Building upon the “Theory of Language”, formulated by Karl Bühler in the 1930s, the publication “Origo (At Point Zero of the Point of View)” explores questions on the variability of a person-dependent, individual, and thereby subjective point of view. The curatorial research is centred around the concept of the “origo”, which the psychologist and philosopher Bühler defined as the zero point of the personal, spatial, and temporal structure of a speech act, underlining the assumption that artistic productions enable the revision of one’s own standpoint and view of the world by leading viewers to the zero point of the “coordinate system of ‘subjective orientation’”.

The word “I” always refers to the person who is speaking through their perceptions to other people and attempts to conduct a dialogue. In the same way, the words “here” and “now” are correlated with the respective speech act, its protagonists, and its situational context. Hence, “I”, “here”, and “now” always refer to different subjects, to different moments, and to different standpoints. Who addresses whom in which relationship and with which intentions? Which different concepts, perceptions, and ideas are linked to one and the same artistic expression? How does the perspective of the producer manifest in the act of artistic expression and that of the recipient in the process of perception?

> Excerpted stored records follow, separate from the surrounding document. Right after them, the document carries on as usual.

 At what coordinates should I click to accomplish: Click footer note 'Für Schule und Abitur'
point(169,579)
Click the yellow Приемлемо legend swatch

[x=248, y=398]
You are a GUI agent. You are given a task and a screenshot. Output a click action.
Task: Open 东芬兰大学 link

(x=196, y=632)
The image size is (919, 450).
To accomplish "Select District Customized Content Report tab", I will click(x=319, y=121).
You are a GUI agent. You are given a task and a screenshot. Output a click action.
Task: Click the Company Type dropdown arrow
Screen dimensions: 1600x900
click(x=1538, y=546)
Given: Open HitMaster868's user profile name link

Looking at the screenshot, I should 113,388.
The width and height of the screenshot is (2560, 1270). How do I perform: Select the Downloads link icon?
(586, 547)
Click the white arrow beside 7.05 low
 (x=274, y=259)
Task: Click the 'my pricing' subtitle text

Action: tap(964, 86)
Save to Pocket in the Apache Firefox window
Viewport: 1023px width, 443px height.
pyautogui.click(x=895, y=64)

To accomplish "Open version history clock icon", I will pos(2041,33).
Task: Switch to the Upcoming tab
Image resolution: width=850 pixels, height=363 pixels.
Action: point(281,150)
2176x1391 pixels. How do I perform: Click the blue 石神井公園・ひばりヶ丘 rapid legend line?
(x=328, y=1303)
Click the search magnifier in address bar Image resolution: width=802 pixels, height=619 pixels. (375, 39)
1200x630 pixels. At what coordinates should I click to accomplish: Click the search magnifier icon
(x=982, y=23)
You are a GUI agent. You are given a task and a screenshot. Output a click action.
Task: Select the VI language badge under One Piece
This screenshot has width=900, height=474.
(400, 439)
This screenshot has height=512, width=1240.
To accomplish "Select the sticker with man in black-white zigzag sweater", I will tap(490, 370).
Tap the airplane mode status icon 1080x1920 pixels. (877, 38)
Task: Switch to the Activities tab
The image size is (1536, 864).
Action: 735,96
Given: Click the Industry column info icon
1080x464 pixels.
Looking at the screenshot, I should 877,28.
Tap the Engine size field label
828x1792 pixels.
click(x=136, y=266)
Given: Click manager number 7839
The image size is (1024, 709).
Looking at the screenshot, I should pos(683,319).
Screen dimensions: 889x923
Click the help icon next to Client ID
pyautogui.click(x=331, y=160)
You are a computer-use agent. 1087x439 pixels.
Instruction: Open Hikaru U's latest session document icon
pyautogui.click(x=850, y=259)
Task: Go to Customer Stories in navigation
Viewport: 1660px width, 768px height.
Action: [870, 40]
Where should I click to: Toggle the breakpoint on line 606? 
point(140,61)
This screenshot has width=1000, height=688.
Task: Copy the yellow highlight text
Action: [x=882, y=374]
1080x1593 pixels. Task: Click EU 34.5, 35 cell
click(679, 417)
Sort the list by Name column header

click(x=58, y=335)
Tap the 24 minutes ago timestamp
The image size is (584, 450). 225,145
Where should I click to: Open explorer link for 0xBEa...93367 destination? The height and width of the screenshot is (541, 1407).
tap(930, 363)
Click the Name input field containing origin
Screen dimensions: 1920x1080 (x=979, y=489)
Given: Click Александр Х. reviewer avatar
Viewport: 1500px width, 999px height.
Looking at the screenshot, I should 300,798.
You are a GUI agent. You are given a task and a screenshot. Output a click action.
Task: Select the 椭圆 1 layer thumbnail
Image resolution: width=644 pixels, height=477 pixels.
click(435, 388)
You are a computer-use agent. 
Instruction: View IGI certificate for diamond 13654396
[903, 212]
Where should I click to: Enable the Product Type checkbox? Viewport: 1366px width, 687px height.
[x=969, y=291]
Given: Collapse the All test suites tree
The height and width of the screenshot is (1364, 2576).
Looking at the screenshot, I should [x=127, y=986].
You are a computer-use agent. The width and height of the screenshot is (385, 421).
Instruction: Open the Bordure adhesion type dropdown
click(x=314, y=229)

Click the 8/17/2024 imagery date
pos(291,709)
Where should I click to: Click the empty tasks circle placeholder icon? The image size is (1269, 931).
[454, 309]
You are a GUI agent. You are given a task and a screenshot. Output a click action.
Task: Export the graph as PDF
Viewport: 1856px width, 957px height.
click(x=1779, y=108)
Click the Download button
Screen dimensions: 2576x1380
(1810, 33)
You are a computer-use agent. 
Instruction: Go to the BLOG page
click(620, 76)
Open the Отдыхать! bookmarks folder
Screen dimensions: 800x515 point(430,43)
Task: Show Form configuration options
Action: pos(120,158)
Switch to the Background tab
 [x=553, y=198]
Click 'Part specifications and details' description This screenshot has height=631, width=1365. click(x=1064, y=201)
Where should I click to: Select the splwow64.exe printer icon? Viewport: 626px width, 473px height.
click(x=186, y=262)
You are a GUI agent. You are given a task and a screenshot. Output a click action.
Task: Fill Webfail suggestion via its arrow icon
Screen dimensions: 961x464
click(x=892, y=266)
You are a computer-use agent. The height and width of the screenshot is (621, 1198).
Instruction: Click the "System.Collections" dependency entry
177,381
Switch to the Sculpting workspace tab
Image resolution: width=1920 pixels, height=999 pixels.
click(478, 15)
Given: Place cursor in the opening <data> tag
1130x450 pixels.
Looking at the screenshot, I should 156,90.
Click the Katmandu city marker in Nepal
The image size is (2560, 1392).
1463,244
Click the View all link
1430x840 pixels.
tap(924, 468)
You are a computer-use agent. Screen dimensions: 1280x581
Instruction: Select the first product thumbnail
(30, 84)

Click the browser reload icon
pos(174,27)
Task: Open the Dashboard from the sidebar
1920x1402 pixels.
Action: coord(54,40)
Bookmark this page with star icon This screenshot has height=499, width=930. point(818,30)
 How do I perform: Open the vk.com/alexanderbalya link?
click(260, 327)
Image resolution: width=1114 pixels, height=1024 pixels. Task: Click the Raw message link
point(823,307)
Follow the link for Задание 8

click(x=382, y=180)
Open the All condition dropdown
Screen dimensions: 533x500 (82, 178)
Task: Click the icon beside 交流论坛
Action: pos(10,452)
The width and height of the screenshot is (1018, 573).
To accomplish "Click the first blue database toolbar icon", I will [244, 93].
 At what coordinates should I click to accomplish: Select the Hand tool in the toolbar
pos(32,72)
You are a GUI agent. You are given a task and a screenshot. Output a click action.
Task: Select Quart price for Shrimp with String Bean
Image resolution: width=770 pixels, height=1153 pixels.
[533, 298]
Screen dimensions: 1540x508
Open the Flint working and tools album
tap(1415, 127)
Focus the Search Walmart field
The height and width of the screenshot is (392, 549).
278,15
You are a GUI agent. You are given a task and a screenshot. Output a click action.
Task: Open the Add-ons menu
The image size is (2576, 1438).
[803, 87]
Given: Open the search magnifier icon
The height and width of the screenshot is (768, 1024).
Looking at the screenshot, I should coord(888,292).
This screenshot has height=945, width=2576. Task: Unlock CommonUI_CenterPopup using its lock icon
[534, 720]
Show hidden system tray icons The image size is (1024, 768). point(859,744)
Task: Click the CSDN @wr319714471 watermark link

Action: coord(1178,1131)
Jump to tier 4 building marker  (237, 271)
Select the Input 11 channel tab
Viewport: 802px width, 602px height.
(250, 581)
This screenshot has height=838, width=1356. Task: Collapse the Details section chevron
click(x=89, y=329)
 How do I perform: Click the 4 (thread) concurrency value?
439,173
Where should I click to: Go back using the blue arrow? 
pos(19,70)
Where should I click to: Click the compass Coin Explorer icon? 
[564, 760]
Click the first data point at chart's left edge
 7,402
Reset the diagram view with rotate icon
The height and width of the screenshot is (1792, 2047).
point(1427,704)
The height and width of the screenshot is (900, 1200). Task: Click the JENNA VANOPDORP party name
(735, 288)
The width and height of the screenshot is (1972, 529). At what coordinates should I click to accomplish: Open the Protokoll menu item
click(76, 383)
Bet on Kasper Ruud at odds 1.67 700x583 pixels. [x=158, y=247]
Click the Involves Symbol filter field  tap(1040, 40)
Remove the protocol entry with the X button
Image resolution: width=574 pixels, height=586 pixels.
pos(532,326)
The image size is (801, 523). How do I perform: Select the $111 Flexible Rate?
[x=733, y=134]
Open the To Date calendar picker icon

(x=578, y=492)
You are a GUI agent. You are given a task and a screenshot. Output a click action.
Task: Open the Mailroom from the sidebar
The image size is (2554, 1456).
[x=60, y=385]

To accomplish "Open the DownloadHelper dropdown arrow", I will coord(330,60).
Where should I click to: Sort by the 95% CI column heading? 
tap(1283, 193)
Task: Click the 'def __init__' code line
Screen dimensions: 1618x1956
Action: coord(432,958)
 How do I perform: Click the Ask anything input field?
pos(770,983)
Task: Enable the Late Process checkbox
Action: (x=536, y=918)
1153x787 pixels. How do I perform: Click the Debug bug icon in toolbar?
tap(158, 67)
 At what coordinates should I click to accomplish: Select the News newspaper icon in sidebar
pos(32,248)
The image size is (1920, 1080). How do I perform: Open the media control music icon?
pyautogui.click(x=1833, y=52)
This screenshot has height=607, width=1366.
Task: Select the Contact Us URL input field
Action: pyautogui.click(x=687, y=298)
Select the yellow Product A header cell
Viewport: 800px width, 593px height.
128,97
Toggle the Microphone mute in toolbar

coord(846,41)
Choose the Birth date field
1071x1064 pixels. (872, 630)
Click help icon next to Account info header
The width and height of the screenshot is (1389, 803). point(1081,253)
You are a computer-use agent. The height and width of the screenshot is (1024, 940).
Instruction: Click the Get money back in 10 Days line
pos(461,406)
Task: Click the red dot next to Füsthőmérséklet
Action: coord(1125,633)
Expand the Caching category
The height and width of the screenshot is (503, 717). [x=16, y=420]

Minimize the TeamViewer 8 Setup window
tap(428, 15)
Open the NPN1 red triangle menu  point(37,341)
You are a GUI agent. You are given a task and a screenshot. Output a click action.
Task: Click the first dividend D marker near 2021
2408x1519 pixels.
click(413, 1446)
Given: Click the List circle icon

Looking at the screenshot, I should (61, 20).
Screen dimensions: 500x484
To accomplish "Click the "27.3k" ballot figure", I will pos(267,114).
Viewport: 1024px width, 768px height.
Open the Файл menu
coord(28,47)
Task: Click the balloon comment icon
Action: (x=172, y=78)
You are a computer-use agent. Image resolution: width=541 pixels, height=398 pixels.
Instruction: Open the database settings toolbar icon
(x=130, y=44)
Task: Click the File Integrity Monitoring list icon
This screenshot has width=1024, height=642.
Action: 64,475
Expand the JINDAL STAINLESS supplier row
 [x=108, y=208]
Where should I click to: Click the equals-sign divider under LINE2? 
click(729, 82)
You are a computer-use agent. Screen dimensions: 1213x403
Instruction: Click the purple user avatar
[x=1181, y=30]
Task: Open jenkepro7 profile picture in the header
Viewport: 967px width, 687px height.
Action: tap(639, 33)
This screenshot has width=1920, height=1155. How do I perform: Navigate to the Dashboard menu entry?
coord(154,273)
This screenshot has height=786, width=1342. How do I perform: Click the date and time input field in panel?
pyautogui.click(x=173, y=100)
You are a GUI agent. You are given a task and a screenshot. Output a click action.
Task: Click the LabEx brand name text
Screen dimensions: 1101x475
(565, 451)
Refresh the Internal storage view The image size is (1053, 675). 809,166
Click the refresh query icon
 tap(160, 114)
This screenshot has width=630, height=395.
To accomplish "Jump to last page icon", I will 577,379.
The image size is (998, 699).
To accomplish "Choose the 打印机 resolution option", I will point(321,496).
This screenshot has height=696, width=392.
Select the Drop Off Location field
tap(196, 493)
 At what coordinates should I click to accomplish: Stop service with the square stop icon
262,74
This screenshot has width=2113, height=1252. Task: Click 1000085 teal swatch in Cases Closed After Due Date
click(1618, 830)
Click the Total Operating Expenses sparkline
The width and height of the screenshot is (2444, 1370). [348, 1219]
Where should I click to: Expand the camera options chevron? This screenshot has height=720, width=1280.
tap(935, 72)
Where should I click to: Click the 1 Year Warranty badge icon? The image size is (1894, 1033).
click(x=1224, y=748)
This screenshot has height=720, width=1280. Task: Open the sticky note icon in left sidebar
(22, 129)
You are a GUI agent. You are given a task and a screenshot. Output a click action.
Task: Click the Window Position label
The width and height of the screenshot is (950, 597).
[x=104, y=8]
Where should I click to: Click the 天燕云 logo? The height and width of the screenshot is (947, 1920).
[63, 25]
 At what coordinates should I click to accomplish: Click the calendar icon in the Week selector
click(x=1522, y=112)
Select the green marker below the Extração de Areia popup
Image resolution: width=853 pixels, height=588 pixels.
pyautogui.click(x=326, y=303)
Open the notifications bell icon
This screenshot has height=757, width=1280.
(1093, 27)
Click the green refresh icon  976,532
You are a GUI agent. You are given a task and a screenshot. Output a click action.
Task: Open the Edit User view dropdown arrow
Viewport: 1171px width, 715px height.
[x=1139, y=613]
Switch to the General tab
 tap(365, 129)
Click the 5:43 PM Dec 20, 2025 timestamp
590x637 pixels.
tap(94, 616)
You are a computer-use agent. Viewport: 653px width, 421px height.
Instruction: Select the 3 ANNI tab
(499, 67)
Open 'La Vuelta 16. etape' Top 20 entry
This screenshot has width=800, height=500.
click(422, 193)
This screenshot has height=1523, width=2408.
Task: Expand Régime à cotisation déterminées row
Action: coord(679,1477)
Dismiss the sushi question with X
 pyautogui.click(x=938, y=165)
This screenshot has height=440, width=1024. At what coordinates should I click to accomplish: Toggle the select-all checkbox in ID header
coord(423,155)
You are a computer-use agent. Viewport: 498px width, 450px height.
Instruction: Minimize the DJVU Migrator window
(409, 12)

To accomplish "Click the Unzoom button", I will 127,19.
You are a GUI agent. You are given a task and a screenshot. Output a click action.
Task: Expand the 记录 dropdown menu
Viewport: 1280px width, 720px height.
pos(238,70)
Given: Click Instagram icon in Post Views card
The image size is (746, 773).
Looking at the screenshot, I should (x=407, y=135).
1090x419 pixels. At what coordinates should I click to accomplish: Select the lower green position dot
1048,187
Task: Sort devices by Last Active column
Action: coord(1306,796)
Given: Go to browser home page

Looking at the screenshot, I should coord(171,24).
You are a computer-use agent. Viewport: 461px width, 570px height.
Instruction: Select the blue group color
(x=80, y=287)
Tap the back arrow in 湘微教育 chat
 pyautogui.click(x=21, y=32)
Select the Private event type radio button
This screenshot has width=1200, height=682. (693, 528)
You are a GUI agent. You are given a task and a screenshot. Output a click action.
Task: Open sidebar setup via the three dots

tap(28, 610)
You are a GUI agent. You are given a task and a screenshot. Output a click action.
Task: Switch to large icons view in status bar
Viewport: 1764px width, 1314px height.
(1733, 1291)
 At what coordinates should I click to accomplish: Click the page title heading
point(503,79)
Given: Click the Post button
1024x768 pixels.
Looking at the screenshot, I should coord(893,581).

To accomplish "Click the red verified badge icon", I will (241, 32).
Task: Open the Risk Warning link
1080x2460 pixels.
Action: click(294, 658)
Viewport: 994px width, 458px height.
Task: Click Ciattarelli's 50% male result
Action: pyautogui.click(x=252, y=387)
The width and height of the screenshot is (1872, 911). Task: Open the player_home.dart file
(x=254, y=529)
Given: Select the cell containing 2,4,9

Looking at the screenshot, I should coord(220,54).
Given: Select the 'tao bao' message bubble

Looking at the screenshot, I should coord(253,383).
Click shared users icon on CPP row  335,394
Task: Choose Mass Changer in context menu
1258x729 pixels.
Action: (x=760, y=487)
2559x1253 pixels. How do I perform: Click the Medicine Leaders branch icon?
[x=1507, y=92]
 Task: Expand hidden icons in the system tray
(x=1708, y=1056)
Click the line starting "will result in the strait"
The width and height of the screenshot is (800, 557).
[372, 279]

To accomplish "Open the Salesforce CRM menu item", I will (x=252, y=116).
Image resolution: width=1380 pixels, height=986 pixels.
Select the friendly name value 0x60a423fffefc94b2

The catalogue „Origo (At Point Zero of the Point of View)“ is published on the occasion of the correspondent exhibition at the Kunsthalle Exnergasse in Vienna and contains an exhibition documentation with installation views as well as with a curatorial statement by Birgit Rinagl and Franz Thalmair. Furthermore Beate Hausbichler, freelance journalist and editor of the feminist online-magazine dieStandard.at, situates the exhibition in a philosophical and sociological context. The participating artists—Jennifer Grimyser, Elisabeth Grübl and Manfred Grübl, Michael Kargl, Arnold Reinthaler, Stefan Riebel, Ignacio Uriarte as well as Anita Witek—expand the topic of the exhibition with artistic contributions especially made for the book.